--- Available data ---

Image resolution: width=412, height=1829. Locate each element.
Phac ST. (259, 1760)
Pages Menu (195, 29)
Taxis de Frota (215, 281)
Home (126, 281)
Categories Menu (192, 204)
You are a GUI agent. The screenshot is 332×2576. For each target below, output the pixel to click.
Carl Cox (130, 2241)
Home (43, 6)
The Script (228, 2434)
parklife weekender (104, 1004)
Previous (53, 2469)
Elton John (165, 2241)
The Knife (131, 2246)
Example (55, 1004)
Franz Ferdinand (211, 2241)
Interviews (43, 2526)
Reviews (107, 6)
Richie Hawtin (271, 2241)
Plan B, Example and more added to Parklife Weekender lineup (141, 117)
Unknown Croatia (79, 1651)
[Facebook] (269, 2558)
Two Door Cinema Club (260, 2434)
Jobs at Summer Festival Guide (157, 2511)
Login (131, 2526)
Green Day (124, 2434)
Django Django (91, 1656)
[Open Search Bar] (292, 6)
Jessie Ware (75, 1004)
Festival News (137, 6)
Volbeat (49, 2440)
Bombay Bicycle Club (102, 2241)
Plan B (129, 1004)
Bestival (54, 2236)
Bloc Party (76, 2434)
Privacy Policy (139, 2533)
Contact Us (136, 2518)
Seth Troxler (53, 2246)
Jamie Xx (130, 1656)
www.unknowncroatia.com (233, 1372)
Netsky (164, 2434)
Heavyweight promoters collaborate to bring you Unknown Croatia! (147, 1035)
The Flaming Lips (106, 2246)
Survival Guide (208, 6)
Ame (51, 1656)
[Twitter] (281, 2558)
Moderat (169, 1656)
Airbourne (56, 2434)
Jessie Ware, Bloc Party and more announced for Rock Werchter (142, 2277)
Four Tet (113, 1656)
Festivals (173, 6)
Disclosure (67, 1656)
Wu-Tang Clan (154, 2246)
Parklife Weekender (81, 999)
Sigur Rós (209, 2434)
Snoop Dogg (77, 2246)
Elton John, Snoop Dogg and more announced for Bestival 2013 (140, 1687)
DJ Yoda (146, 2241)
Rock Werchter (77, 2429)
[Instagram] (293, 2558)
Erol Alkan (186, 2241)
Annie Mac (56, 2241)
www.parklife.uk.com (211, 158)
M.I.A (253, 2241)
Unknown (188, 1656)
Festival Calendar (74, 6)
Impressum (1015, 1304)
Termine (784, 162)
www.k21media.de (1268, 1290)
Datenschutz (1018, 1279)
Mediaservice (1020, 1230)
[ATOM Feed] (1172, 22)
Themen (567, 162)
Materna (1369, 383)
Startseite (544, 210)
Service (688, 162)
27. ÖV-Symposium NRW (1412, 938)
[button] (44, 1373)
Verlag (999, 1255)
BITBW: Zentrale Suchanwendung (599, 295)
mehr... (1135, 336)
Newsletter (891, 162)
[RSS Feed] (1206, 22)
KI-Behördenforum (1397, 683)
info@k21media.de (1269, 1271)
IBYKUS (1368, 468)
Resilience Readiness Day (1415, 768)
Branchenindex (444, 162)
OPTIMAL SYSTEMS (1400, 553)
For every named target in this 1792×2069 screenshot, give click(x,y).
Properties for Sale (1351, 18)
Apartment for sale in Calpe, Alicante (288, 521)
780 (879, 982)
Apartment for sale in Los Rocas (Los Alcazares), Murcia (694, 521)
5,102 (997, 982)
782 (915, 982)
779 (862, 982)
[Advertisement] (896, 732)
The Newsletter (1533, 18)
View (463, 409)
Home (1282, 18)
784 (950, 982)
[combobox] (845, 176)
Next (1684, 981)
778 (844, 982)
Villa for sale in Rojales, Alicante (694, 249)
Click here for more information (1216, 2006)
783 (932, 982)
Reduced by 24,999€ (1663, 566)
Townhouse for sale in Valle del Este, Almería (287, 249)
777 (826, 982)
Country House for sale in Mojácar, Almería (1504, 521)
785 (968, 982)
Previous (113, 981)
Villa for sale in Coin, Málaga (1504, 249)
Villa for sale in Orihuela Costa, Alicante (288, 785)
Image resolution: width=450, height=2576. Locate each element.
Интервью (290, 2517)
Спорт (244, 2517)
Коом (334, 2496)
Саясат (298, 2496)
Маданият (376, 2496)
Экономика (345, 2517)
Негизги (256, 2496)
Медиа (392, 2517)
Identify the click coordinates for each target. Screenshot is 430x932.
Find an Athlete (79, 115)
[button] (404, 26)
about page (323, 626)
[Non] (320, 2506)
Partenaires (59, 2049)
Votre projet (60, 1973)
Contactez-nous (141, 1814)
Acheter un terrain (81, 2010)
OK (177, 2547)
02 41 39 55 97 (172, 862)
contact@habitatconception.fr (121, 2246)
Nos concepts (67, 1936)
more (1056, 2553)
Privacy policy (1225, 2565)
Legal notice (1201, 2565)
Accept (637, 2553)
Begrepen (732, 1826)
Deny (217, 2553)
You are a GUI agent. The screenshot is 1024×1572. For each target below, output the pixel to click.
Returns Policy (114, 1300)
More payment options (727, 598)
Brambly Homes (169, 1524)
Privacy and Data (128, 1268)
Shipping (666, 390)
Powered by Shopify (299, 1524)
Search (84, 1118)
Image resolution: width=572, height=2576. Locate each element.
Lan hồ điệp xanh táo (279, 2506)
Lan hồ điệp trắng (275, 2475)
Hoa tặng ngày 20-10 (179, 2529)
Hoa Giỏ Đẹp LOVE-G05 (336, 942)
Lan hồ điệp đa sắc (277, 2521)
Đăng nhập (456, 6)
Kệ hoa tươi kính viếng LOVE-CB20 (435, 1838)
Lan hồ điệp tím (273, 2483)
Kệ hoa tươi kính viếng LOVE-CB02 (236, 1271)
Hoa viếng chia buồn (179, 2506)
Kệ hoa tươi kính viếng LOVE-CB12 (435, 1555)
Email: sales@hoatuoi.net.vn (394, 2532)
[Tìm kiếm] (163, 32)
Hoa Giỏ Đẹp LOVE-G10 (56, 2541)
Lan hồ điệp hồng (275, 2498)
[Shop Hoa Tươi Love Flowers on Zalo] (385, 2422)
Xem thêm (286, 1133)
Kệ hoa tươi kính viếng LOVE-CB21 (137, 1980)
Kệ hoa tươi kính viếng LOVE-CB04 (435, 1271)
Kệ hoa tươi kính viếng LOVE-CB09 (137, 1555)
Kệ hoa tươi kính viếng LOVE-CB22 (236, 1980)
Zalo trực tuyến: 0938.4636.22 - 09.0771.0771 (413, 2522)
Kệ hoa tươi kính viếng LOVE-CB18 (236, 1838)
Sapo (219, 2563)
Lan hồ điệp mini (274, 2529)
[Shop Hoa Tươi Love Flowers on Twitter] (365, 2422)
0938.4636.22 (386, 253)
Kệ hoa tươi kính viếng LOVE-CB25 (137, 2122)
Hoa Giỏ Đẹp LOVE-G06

---

About this task →
Go through the records above and set each one down exactly, please.

Your solution →
Image resolution: width=412, height=1829. Locate each element.
Phac ST. (259, 1760)
Pages Menu (195, 29)
Taxis de Frota (215, 281)
Home (126, 281)
Categories Menu (192, 204)
You are a GUI agent. The screenshot is 332×2576. For each target below, output the pixel to click.
Carl Cox (130, 2241)
Home (43, 6)
The Script (228, 2434)
parklife weekender (104, 1004)
Previous (53, 2469)
Elton John (165, 2241)
The Knife (131, 2246)
Example (55, 1004)
Franz Ferdinand (211, 2241)
Interviews (43, 2526)
Reviews (107, 6)
Richie Hawtin (271, 2241)
Plan B, Example and more added to Parklife Weekender lineup (141, 117)
Unknown Croatia (79, 1651)
[Facebook] (269, 2558)
Two Door Cinema Club (260, 2434)
Jobs at Summer Festival Guide (157, 2511)
Login (131, 2526)
Green Day (124, 2434)
Django Django (91, 1656)
[Open Search Bar] (292, 6)
Jessie Ware (75, 1004)
Festival News (137, 6)
Volbeat (49, 2440)
Bombay Bicycle Club (102, 2241)
Plan B (129, 1004)
Bestival (54, 2236)
Bloc Party (76, 2434)
Privacy Policy (139, 2533)
Contact Us (136, 2518)
Seth Troxler (53, 2246)
Jamie Xx (130, 1656)
www.unknowncroatia.com (233, 1372)
Netsky (164, 2434)
Heavyweight promoters collaborate to bring you Unknown Croatia! (147, 1035)
The Flaming Lips (106, 2246)
Survival Guide (208, 6)
Ame (51, 1656)
[Twitter] (281, 2558)
Moderat (169, 1656)
Airbourne (56, 2434)
Jessie Ware, Bloc Party and more announced for Rock Werchter (142, 2277)
Four Tet (113, 1656)
Festivals (173, 6)
Disclosure (67, 1656)
Wu-Tang Clan (154, 2246)
Parklife Weekender (81, 999)
Sigur Rós (209, 2434)
Snoop Dogg (77, 2246)
Elton John, Snoop Dogg and more announced for Bestival 2013 (140, 1687)
DJ Yoda (146, 2241)
Rock Werchter (77, 2429)
[Instagram] (293, 2558)
Erol Alkan (186, 2241)
Annie Mac (56, 2241)
www.parklife.uk.com (211, 158)
M.I.A (253, 2241)
Unknown (188, 1656)
Festival Calendar (74, 6)
Impressum (1015, 1304)
Termine (784, 162)
www.k21media.de (1268, 1290)
Datenschutz (1018, 1279)
Mediaservice (1020, 1230)
[ATOM Feed] (1172, 22)
Themen (567, 162)
Materna (1369, 383)
Startseite (544, 210)
Service (688, 162)
27. ÖV-Symposium NRW (1412, 938)
[button] (44, 1373)
Verlag (999, 1255)
BITBW: Zentrale Suchanwendung (599, 295)
mehr... (1135, 336)
Newsletter (891, 162)
[RSS Feed] (1206, 22)
KI-Behördenforum (1397, 683)
info@k21media.de (1269, 1271)
IBYKUS (1368, 468)
Resilience Readiness Day (1415, 768)
Branchenindex (444, 162)
OPTIMAL SYSTEMS (1400, 553)
For every named target in this 1792×2069 screenshot, give click(x,y).
Properties for Sale (1351, 18)
Apartment for sale in Calpe, Alicante (288, 521)
780 (879, 982)
Apartment for sale in Los Rocas (Los Alcazares), Murcia (694, 521)
5,102 (997, 982)
782 (915, 982)
779 (862, 982)
[Advertisement] (896, 732)
The Newsletter (1533, 18)
View (463, 409)
Home (1282, 18)
784 (950, 982)
[combobox] (845, 176)
Next (1684, 981)
778 (844, 982)
Villa for sale in Rojales, Alicante (694, 249)
Click here for more information (1216, 2006)
783 (932, 982)
Reduced by 24,999€ (1663, 566)
Townhouse for sale in Valle del Este, Almería (287, 249)
777 (826, 982)
Country House for sale in Mojácar, Almería (1504, 521)
785 (968, 982)
Previous (113, 981)
Villa for sale in Coin, Málaga (1504, 249)
Villa for sale in Orihuela Costa, Alicante (288, 785)
Image resolution: width=450, height=2576. Locate each element.
Интервью (290, 2517)
Спорт (244, 2517)
Коом (334, 2496)
Саясат (298, 2496)
Маданият (376, 2496)
Экономика (345, 2517)
Негизги (256, 2496)
Медиа (392, 2517)
Identify the click coordinates for each target. Screenshot is 430x932.
Find an Athlete (79, 115)
[button] (404, 26)
about page (323, 626)
[Non] (320, 2506)
Partenaires (59, 2049)
Votre projet (60, 1973)
Contactez-nous (141, 1814)
Acheter un terrain (81, 2010)
OK (177, 2547)
02 41 39 55 97 (172, 862)
contact@habitatconception.fr (121, 2246)
Nos concepts (67, 1936)
more (1056, 2553)
Privacy policy (1225, 2565)
Legal notice (1201, 2565)
Accept (637, 2553)
Begrepen (732, 1826)
Deny (217, 2553)
You are a GUI agent. The screenshot is 1024×1572. For each target below, output the pixel to click.
Returns Policy (114, 1300)
More payment options (727, 598)
Brambly Homes (169, 1524)
Privacy and Data (128, 1268)
Shipping (666, 390)
Powered by Shopify (299, 1524)
Search (84, 1118)
Image resolution: width=572, height=2576. Locate each element.
Lan hồ điệp xanh táo (279, 2506)
Lan hồ điệp trắng (275, 2475)
Hoa tặng ngày 20-10 (179, 2529)
Hoa Giỏ Đẹp LOVE-G05 (336, 942)
Lan hồ điệp đa sắc (277, 2521)
Đăng nhập (456, 6)
Kệ hoa tươi kính viếng LOVE-CB20 (435, 1838)
Lan hồ điệp tím (273, 2483)
Kệ hoa tươi kính viếng LOVE-CB02 (236, 1271)
Hoa viếng chia buồn (179, 2506)
Kệ hoa tươi kính viếng LOVE-CB12 (435, 1555)
Email: sales@hoatuoi.net.vn (394, 2532)
[Tìm kiếm] (163, 32)
Hoa Giỏ Đẹp LOVE-G10 (56, 2541)
Lan hồ điệp hồng (275, 2498)
[Shop Hoa Tươi Love Flowers on Zalo] (385, 2422)
Xem thêm (286, 1133)
Kệ hoa tươi kính viếng LOVE-CB21 (137, 1980)
Kệ hoa tươi kính viếng LOVE-CB04 (435, 1271)
Kệ hoa tươi kính viếng LOVE-CB09 (137, 1555)
Kệ hoa tươi kính viếng LOVE-CB22 (236, 1980)
Zalo trực tuyến: 0938.4636.22 - 09.0771.0771 (413, 2522)
Kệ hoa tươi kính viếng LOVE-CB18 (236, 1838)
Sapo (219, 2563)
Lan hồ điệp mini (274, 2529)
[Shop Hoa Tươi Love Flowers on Twitter] (365, 2422)
0938.4636.22 (386, 253)
Kệ hoa tươi kính viếng LOVE-CB25 (137, 2122)
Hoa Giỏ Đẹp LOVE-G06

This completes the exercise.